- _Task goal_: Restate word for word the lines below that run from the one holding "Astra-WordPress-Theme (119, 2514)" through the one holding "заправка (115, 1500)", inclusive. Pictures don't belong in the copy.

- _Supplied material_:
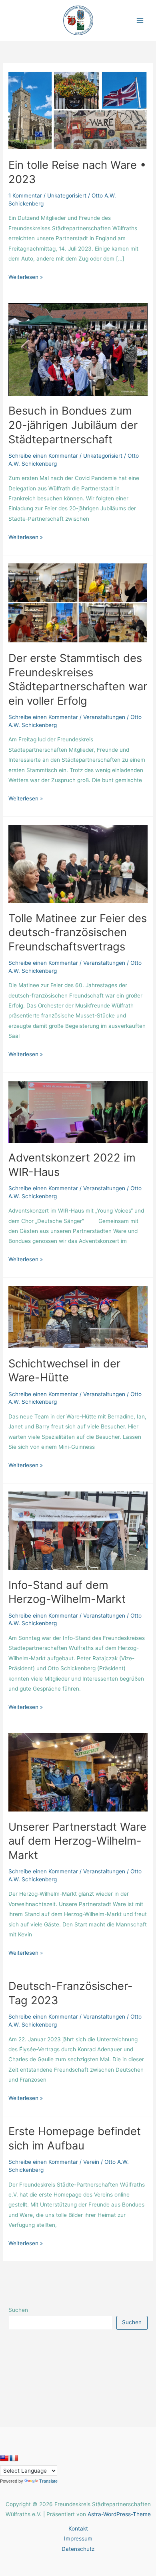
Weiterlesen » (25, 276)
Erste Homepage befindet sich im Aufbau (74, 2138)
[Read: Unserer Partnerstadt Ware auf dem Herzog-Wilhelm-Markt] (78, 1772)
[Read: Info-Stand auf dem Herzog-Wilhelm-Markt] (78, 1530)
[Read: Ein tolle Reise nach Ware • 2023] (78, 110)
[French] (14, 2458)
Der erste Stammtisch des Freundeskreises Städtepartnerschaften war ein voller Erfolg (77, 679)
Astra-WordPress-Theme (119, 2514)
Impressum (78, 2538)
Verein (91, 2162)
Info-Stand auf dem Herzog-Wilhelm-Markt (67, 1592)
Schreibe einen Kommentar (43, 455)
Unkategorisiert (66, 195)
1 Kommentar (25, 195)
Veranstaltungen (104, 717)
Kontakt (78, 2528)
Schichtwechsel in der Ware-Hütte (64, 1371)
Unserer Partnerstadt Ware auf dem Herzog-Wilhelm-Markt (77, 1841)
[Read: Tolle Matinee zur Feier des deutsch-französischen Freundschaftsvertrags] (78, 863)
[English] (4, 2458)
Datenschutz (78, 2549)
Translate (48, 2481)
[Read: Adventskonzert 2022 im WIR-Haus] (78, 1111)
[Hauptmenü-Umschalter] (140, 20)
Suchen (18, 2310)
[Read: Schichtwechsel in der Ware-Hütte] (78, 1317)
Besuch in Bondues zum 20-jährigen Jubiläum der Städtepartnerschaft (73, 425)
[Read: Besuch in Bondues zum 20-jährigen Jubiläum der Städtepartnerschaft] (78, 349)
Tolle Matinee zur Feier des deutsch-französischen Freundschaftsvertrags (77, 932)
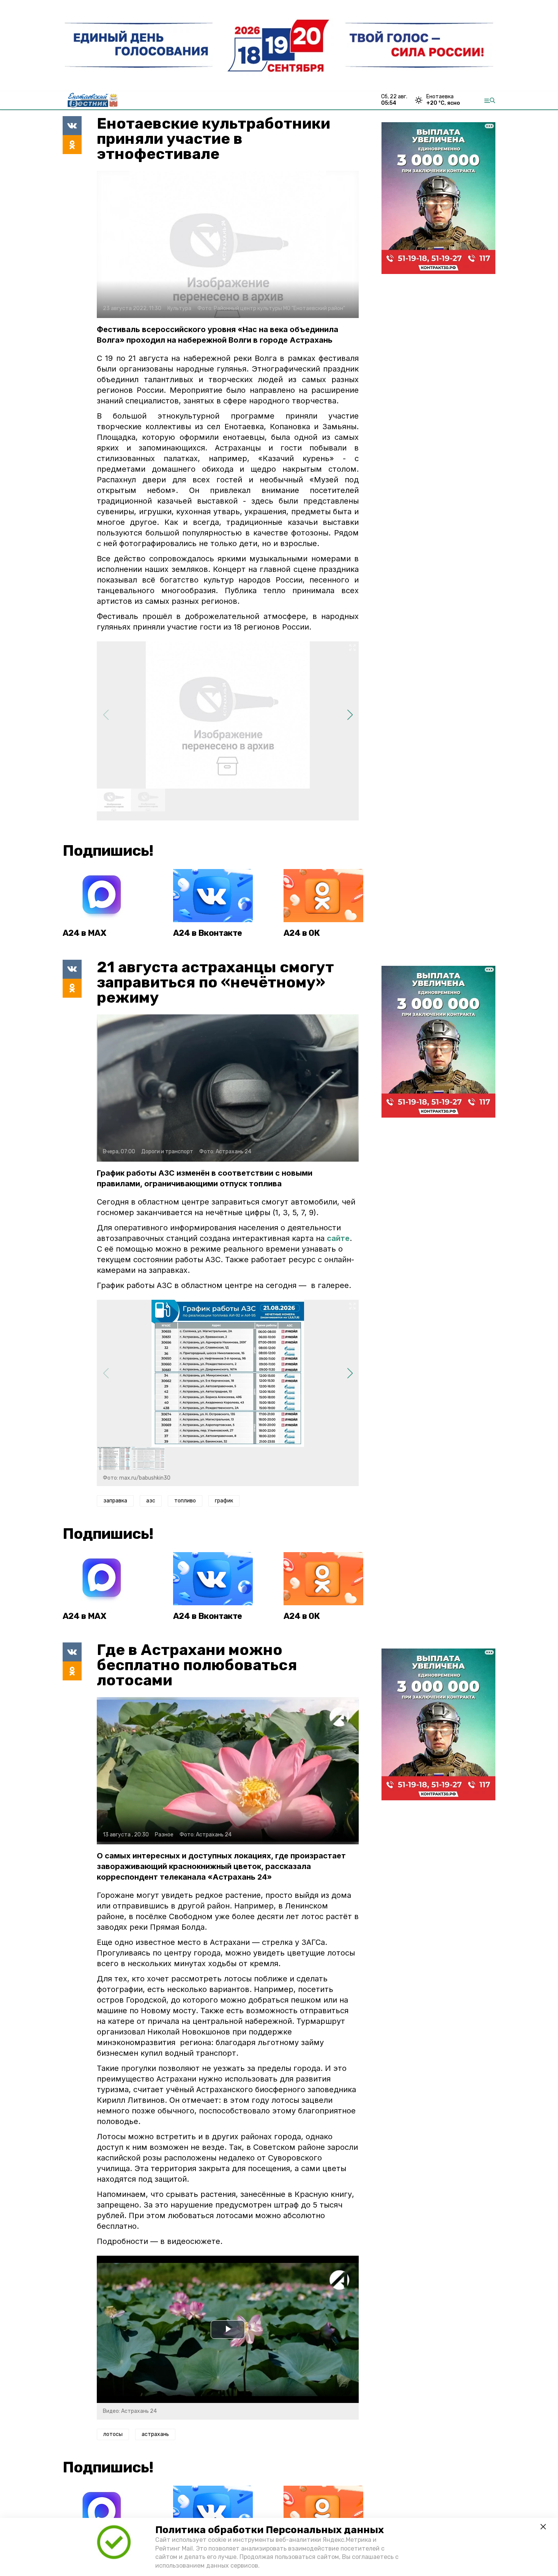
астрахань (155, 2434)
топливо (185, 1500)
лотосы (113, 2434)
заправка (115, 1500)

* * *

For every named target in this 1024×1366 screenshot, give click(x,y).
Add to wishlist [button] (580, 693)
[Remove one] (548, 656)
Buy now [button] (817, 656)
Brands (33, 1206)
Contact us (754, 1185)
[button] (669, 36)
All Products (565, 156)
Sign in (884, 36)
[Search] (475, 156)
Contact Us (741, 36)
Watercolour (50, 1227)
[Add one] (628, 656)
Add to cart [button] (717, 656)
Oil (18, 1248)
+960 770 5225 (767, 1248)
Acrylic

- _Answer box_:
Astra-WordPress-Theme (119, 2514)
Impressum (78, 2538)
Verein (91, 2162)
Info-Stand auf dem Herzog-Wilhelm-Markt (67, 1592)
Schreibe einen Kommentar (43, 455)
Unkategorisiert (66, 195)
1 Kommentar (25, 195)
Veranstaltungen (104, 717)
Kontakt (78, 2528)
Schichtwechsel in der Ware-Hütte (64, 1371)
Unserer Partnerstadt Ware auf dem Herzog-Wilhelm-Markt (77, 1841)
[Read: Tolle Matinee zur Feier des deutsch-französischen Freundschaftsvertrags] (78, 863)
[English] (4, 2458)
Datenschutz (78, 2549)
Translate (48, 2481)
[Read: Adventskonzert 2022 im WIR-Haus] (78, 1111)
[Hauptmenü-Umschalter] (140, 20)
Suchen (18, 2310)
[Read: Schichtwechsel in der Ware-Hütte] (78, 1317)
Besuch in Bondues zum 20-jährigen Jubiläum der Städtepartnerschaft (73, 425)
[Read: Besuch in Bondues zum 20-jährigen Jubiläum der Städtepartnerschaft] (78, 349)
Tolle Matinee zur Feier des deutsch-französischen Freundschaftsvertrags (77, 932)
астрахань (155, 2434)
топливо (185, 1500)
лотосы (113, 2434)
заправка (115, 1500)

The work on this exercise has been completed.